Mar 182008
 


This tip works for any partition of any NTFS formatted drive (except the partition with the Windows system files on it)… Windows XP, like 2000 before it, allows you to ‘mount’ drives as folders in a pre-existing logical drive. For example, if you had a computer with a 20GB disk formatted into a single partition and volume (drive c:), you could purchase a second drive, partition and format it from disk manager and then instead of giving it its own drive letter, add it to your c: drive as a directory. Any files added to that directory would of course be stored in the new HD.

This can come in extremely handy, as certain applications (databases come to mind) can grow extremely large, but may not support storing data on a (logically) separate drive.

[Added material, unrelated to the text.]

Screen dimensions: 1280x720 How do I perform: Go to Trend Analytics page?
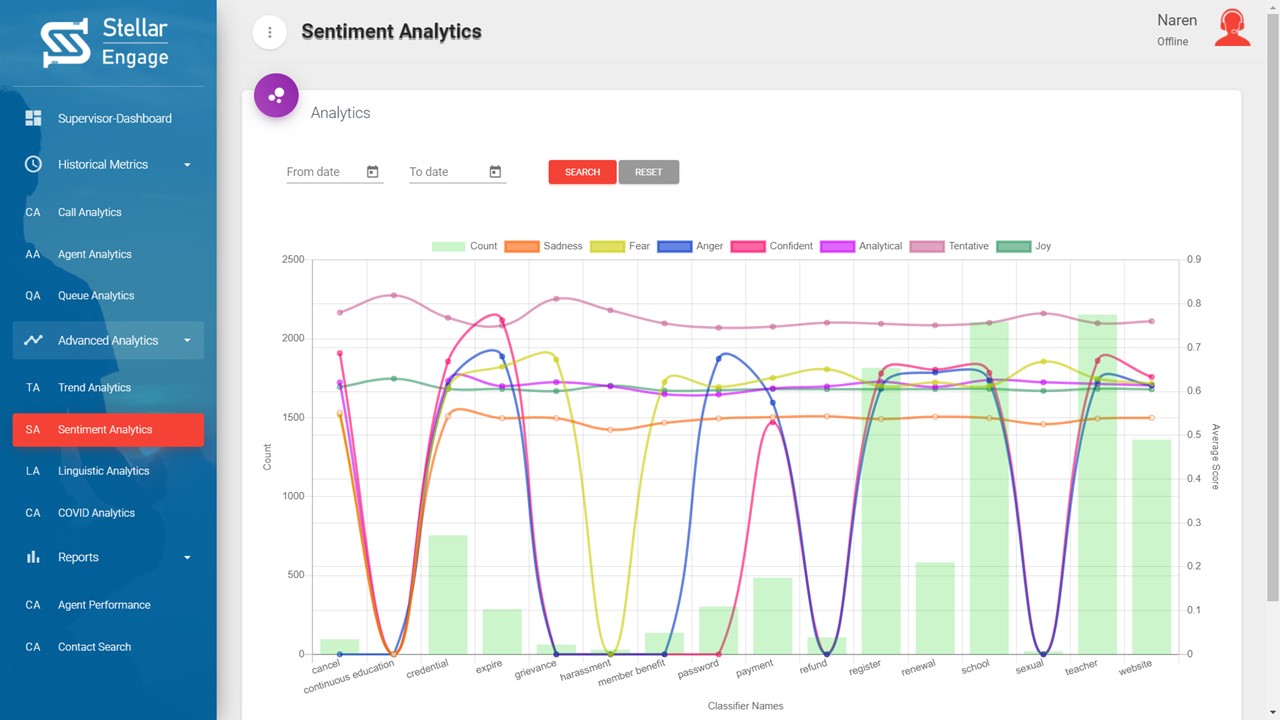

As far as Windows is concerned, a drive mounted as a directory is just a directory, so no extra drive letters are involved. This can also cut down on storage confusion for the average user, and it’s easy to do, though it can only be done with NTFS formatted partitions, and obviously the boot partition cannot be used this way, though other partitions can be added to the boot partition.

Also note that shuffling the partition around in this way has no effect on the data stored in it. You can move an NTFS partition from directory to directory, then give it back a drive letter if you choose, while maintaining complete access to the data inside. No reboot is necessary. One other note: If you have installed software on a partition you plan to mount as a directory, it is best to uninstall and reinstall it, since the move may stop the software from working correctly. Windows will warn you about this if you forget my wise words.

Procedure to follow

Right click on My Computer click on Manage

This will open disk manager, the right click on the partition you wish to mount as a directory in the graphical partition window (lower pane). Select ‘change drive letter and paths…’

Remove the current option (if any), then click add.

Choose the ‘mount in the following empty NTFS folder,’ browse to the desired volume and add a directory for your drive. Click ‘ok.’ That’s it.

If you wish to return things back to the way they were, simply repeat the procedure, removing the directory location and choosing a drive letter instead. The data on the drive will be unharmed.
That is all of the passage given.